*Your tasks:*
1: From the latex refrigerator instructions, reproduce the part that opens with the words containing "2. Fix the two" and closes with "gently by hand.".
2: Answer these questions from the latex refrigerator instructions:
(a) About how far apart along the stand should the two clamps be fixed?
(b) Which item in the materials list is marked as optional?
(c) What temperature difference does the machine produce?
3: In the latex refrigerator instructions, rewrite the paragraph beginning "Thus, the latex loop is permanently expanded" more briefly.

*Document:*
_ _ _ _ _ _ _

The following is a variation of the experiment above, and can be used to explain the concept of a refrigerator (a closed circle which absorbs heat on one side and emits heat on the other side).

Materials

  • A clamp stand with two clamps
  • Two wooden rollers covered with rubber (e.g. a small balloon), one of them with a handle
  • A latex glove
  • Scissors
  • An infrared camera (optional)

Procedure

The type II latex refrigerator.
Click to enlarge image

Image courtesy of the latex motor team
  1. Fix the two clamps at a distance of about 20-40 cm along the stand (the latex loop will need to be stretched).
  2. Fix the two rollers in the clamps: both should be motile.
  3. Cut off the finger part of the glove and the rolled up edge at the bottom, if present. A clean cut without frayed edges is important.
  4. Stretch the resulting latex loop over the two rollers.
  5. If you have an infrared camera, you can use it to monitor the temperature in different parts of the machine.
  6. Turn the handle to power one of the rollers. Slow the other one down gently by hand.

Thus, the latex loop is permanently expanded (warm) on one side and permanently relaxed (cold) on the other side. This machine produces a temperature difference of about 10 °C.

Experiment 4: refrigerator II (students’ version)

_ _ _ _ _ _ _

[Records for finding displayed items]
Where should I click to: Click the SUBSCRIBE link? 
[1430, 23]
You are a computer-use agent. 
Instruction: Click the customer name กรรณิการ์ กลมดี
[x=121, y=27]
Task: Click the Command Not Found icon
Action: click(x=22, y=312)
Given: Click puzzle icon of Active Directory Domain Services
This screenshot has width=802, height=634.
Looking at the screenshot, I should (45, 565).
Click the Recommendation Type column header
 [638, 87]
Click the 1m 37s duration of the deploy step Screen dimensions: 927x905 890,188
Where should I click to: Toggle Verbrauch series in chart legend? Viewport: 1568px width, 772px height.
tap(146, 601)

_ _ _ _ _ _ _

*Complete answers:*
1:
2. Fix the two rollers in the clamps: both should be motile.
  3. Cut off the finger part of the glove and the rolled up edge at the bottom, if present. A clean cut without frayed edges is important.
  4. Stretch the resulting latex loop over the two rollers.
  5. If you have an infrared camera, you can use it to monitor the temperature in different parts of the machine.
  6. Turn the handle to power one of the rollers. Slow the other one down gently by hand.

2:
(a) About 20-40 cm.
(b) An infrared camera.
(c) About 10 °C.

3: The latex loop stays stretched and warm on one side and relaxed and cold on the other, giving a temperature difference of about 10 °C.